Task prompt: Reproduce the listing that follows with no differences at all.
═══ Records shown
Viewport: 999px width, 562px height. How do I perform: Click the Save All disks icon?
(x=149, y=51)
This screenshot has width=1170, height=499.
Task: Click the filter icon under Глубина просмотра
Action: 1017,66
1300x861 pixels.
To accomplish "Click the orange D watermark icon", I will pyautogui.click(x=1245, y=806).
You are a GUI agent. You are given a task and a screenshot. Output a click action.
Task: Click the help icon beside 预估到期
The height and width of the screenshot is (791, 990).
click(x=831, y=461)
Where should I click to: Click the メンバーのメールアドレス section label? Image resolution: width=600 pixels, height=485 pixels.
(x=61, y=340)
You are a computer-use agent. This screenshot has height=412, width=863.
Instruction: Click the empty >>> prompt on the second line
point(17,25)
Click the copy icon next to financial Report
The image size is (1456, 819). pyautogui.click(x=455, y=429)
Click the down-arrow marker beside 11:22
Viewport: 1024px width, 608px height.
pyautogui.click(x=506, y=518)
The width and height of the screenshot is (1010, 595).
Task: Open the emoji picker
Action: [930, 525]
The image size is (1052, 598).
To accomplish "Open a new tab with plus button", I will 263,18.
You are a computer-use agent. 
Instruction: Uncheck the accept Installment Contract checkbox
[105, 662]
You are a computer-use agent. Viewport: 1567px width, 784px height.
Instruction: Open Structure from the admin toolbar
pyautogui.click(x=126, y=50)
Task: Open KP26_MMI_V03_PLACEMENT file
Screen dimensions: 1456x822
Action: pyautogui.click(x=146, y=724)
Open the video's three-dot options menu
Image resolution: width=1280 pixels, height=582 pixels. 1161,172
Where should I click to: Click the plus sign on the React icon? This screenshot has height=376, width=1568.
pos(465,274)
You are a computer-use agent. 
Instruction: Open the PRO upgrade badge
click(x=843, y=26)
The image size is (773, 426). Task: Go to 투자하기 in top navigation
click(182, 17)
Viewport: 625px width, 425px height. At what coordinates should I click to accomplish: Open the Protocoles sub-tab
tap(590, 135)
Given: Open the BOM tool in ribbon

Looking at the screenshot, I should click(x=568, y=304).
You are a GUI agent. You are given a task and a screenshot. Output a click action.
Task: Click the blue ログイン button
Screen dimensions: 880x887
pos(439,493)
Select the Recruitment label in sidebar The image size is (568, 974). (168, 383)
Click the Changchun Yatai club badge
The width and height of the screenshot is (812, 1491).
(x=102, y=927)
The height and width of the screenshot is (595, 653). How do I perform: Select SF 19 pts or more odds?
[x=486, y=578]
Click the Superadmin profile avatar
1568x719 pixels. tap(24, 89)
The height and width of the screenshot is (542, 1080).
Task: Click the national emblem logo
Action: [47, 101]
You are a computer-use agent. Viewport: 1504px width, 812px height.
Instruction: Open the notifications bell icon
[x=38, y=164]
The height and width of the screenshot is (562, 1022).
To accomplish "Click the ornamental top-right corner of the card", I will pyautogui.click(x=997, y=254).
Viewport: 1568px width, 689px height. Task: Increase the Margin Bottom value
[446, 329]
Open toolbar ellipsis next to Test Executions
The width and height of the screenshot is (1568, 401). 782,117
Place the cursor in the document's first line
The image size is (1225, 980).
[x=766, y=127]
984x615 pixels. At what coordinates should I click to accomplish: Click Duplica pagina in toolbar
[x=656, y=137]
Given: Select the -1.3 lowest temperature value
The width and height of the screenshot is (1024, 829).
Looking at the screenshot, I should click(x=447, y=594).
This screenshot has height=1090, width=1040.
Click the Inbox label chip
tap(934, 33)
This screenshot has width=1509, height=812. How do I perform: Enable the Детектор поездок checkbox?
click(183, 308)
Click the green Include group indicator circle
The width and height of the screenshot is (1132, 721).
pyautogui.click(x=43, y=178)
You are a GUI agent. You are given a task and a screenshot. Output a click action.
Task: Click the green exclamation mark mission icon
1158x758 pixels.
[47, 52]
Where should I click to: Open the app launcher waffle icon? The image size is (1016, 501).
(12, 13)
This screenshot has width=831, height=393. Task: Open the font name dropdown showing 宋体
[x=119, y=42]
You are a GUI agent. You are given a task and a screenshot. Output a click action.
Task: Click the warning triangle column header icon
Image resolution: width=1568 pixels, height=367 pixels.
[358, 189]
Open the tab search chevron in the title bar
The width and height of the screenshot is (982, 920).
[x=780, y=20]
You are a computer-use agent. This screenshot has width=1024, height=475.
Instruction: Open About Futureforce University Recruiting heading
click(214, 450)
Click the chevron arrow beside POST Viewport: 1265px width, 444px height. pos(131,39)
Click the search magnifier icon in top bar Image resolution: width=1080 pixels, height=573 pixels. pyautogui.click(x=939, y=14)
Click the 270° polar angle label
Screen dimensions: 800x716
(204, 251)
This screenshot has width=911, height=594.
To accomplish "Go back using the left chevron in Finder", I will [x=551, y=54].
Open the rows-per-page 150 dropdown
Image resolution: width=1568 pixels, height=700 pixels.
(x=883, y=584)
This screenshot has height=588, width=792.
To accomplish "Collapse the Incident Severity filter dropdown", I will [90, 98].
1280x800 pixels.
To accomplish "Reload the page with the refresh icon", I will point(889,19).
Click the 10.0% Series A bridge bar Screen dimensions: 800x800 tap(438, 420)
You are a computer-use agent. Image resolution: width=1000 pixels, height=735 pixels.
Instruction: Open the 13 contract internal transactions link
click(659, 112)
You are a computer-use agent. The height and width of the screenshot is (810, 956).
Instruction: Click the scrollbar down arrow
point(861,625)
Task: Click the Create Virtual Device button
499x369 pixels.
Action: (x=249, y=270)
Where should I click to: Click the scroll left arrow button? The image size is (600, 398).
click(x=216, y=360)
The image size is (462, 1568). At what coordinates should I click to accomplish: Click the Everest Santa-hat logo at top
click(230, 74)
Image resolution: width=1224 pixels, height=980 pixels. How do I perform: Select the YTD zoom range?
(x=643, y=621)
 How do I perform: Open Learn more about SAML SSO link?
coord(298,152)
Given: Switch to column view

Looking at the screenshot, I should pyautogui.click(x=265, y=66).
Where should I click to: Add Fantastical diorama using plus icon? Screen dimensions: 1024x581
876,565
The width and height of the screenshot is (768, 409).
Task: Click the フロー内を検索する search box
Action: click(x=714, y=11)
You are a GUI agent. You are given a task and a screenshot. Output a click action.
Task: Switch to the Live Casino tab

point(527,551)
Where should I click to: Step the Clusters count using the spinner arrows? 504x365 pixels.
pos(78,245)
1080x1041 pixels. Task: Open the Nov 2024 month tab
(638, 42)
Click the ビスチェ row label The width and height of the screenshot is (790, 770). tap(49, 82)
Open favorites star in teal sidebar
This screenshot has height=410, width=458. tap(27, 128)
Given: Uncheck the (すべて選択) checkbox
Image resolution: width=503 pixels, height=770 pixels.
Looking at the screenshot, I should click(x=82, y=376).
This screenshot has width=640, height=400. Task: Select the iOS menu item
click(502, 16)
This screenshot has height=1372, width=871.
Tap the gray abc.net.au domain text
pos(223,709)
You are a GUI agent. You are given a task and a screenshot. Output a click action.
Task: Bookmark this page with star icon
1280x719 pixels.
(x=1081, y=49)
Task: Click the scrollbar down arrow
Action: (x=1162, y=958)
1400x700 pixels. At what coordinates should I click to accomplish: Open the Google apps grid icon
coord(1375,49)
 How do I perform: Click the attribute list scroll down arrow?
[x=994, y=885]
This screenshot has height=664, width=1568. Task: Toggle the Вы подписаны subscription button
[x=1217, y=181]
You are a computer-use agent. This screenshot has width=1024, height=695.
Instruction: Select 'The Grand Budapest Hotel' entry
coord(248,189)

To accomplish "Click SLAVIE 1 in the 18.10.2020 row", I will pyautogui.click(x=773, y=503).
══════
Output for this task:
Viewport: 999px width, 562px height. How do I perform: Click the Save All disks icon?
(x=149, y=51)
This screenshot has width=1170, height=499.
Task: Click the filter icon under Глубина просмотра
Action: 1017,66
1300x861 pixels.
To accomplish "Click the orange D watermark icon", I will pyautogui.click(x=1245, y=806).
You are a GUI agent. You are given a task and a screenshot. Output a click action.
Task: Click the help icon beside 预估到期
The height and width of the screenshot is (791, 990).
click(x=831, y=461)
Where should I click to: Click the メンバーのメールアドレス section label? Image resolution: width=600 pixels, height=485 pixels.
(x=61, y=340)
You are a computer-use agent. This screenshot has height=412, width=863.
Instruction: Click the empty >>> prompt on the second line
point(17,25)
Click the copy icon next to financial Report
The image size is (1456, 819). pyautogui.click(x=455, y=429)
Click the down-arrow marker beside 11:22
Viewport: 1024px width, 608px height.
pyautogui.click(x=506, y=518)
The width and height of the screenshot is (1010, 595).
Task: Open the emoji picker
Action: [930, 525]
The image size is (1052, 598).
To accomplish "Open a new tab with plus button", I will 263,18.
You are a computer-use agent. 
Instruction: Uncheck the accept Installment Contract checkbox
[105, 662]
You are a computer-use agent. Viewport: 1567px width, 784px height.
Instruction: Open Structure from the admin toolbar
pyautogui.click(x=126, y=50)
Task: Open KP26_MMI_V03_PLACEMENT file
Screen dimensions: 1456x822
Action: pyautogui.click(x=146, y=724)
Open the video's three-dot options menu
Image resolution: width=1280 pixels, height=582 pixels. 1161,172
Where should I click to: Click the plus sign on the React icon? This screenshot has height=376, width=1568.
pos(465,274)
You are a computer-use agent. 
Instruction: Open the PRO upgrade badge
click(x=843, y=26)
The image size is (773, 426). Task: Go to 투자하기 in top navigation
click(182, 17)
Viewport: 625px width, 425px height. At what coordinates should I click to accomplish: Open the Protocoles sub-tab
tap(590, 135)
Given: Open the BOM tool in ribbon

Looking at the screenshot, I should click(x=568, y=304).
You are a GUI agent. You are given a task and a screenshot. Output a click action.
Task: Click the blue ログイン button
Screen dimensions: 880x887
pos(439,493)
Select the Recruitment label in sidebar The image size is (568, 974). (168, 383)
Click the Changchun Yatai club badge
The width and height of the screenshot is (812, 1491).
(x=102, y=927)
The height and width of the screenshot is (595, 653). How do I perform: Select SF 19 pts or more odds?
[x=486, y=578]
Click the Superadmin profile avatar
1568x719 pixels. tap(24, 89)
The height and width of the screenshot is (542, 1080).
Task: Click the national emblem logo
Action: [47, 101]
You are a computer-use agent. Viewport: 1504px width, 812px height.
Instruction: Open the notifications bell icon
[x=38, y=164]
The height and width of the screenshot is (562, 1022).
To accomplish "Click the ornamental top-right corner of the card", I will pyautogui.click(x=997, y=254).
Viewport: 1568px width, 689px height. Task: Increase the Margin Bottom value
[446, 329]
Open toolbar ellipsis next to Test Executions
The width and height of the screenshot is (1568, 401). 782,117
Place the cursor in the document's first line
The image size is (1225, 980).
[x=766, y=127]
984x615 pixels. At what coordinates should I click to accomplish: Click Duplica pagina in toolbar
[x=656, y=137]
Given: Select the -1.3 lowest temperature value
The width and height of the screenshot is (1024, 829).
Looking at the screenshot, I should click(x=447, y=594).
This screenshot has height=1090, width=1040.
Click the Inbox label chip
tap(934, 33)
This screenshot has width=1509, height=812. How do I perform: Enable the Детектор поездок checkbox?
click(183, 308)
Click the green Include group indicator circle
The width and height of the screenshot is (1132, 721).
pyautogui.click(x=43, y=178)
You are a GUI agent. You are given a task and a screenshot. Output a click action.
Task: Click the green exclamation mark mission icon
1158x758 pixels.
[47, 52]
Where should I click to: Open the app launcher waffle icon? The image size is (1016, 501).
(12, 13)
This screenshot has width=831, height=393. Task: Open the font name dropdown showing 宋体
[x=119, y=42]
You are a GUI agent. You are given a task and a screenshot. Output a click action.
Task: Click the warning triangle column header icon
Image resolution: width=1568 pixels, height=367 pixels.
[358, 189]
Open the tab search chevron in the title bar
The width and height of the screenshot is (982, 920).
[x=780, y=20]
You are a computer-use agent. This screenshot has width=1024, height=475.
Instruction: Open About Futureforce University Recruiting heading
click(214, 450)
Click the chevron arrow beside POST Viewport: 1265px width, 444px height. pos(131,39)
Click the search magnifier icon in top bar Image resolution: width=1080 pixels, height=573 pixels. pyautogui.click(x=939, y=14)
Click the 270° polar angle label
Screen dimensions: 800x716
(204, 251)
This screenshot has width=911, height=594.
To accomplish "Go back using the left chevron in Finder", I will [x=551, y=54].
Open the rows-per-page 150 dropdown
Image resolution: width=1568 pixels, height=700 pixels.
(x=883, y=584)
This screenshot has height=588, width=792.
To accomplish "Collapse the Incident Severity filter dropdown", I will [90, 98].
1280x800 pixels.
To accomplish "Reload the page with the refresh icon", I will point(889,19).
Click the 10.0% Series A bridge bar Screen dimensions: 800x800 tap(438, 420)
You are a computer-use agent. Image resolution: width=1000 pixels, height=735 pixels.
Instruction: Open the 13 contract internal transactions link
click(659, 112)
You are a computer-use agent. The height and width of the screenshot is (810, 956).
Instruction: Click the scrollbar down arrow
point(861,625)
Task: Click the Create Virtual Device button
499x369 pixels.
Action: (x=249, y=270)
Where should I click to: Click the scroll left arrow button? The image size is (600, 398).
click(x=216, y=360)
The image size is (462, 1568). At what coordinates should I click to accomplish: Click the Everest Santa-hat logo at top
click(230, 74)
Image resolution: width=1224 pixels, height=980 pixels. How do I perform: Select the YTD zoom range?
(x=643, y=621)
 How do I perform: Open Learn more about SAML SSO link?
coord(298,152)
Given: Switch to column view

Looking at the screenshot, I should pyautogui.click(x=265, y=66).
Where should I click to: Add Fantastical diorama using plus icon? Screen dimensions: 1024x581
876,565
The width and height of the screenshot is (768, 409).
Task: Click the フロー内を検索する search box
Action: click(x=714, y=11)
You are a GUI agent. You are given a task and a screenshot. Output a click action.
Task: Switch to the Live Casino tab

point(527,551)
Where should I click to: Step the Clusters count using the spinner arrows? 504x365 pixels.
pos(78,245)
1080x1041 pixels. Task: Open the Nov 2024 month tab
(638, 42)
Click the ビスチェ row label The width and height of the screenshot is (790, 770). tap(49, 82)
Open favorites star in teal sidebar
This screenshot has height=410, width=458. tap(27, 128)
Given: Uncheck the (すべて選択) checkbox
Image resolution: width=503 pixels, height=770 pixels.
Looking at the screenshot, I should click(x=82, y=376).
This screenshot has width=640, height=400. Task: Select the iOS menu item
click(502, 16)
This screenshot has height=1372, width=871.
Tap the gray abc.net.au domain text
pos(223,709)
You are a GUI agent. You are given a task and a screenshot. Output a click action.
Task: Bookmark this page with star icon
1280x719 pixels.
(x=1081, y=49)
Task: Click the scrollbar down arrow
Action: (x=1162, y=958)
1400x700 pixels. At what coordinates should I click to accomplish: Open the Google apps grid icon
coord(1375,49)
 How do I perform: Click the attribute list scroll down arrow?
[x=994, y=885]
This screenshot has height=664, width=1568. Task: Toggle the Вы подписаны subscription button
[x=1217, y=181]
You are a computer-use agent. This screenshot has width=1024, height=695.
Instruction: Select 'The Grand Budapest Hotel' entry
coord(248,189)

To accomplish "Click SLAVIE 1 in the 18.10.2020 row", I will pyautogui.click(x=773, y=503).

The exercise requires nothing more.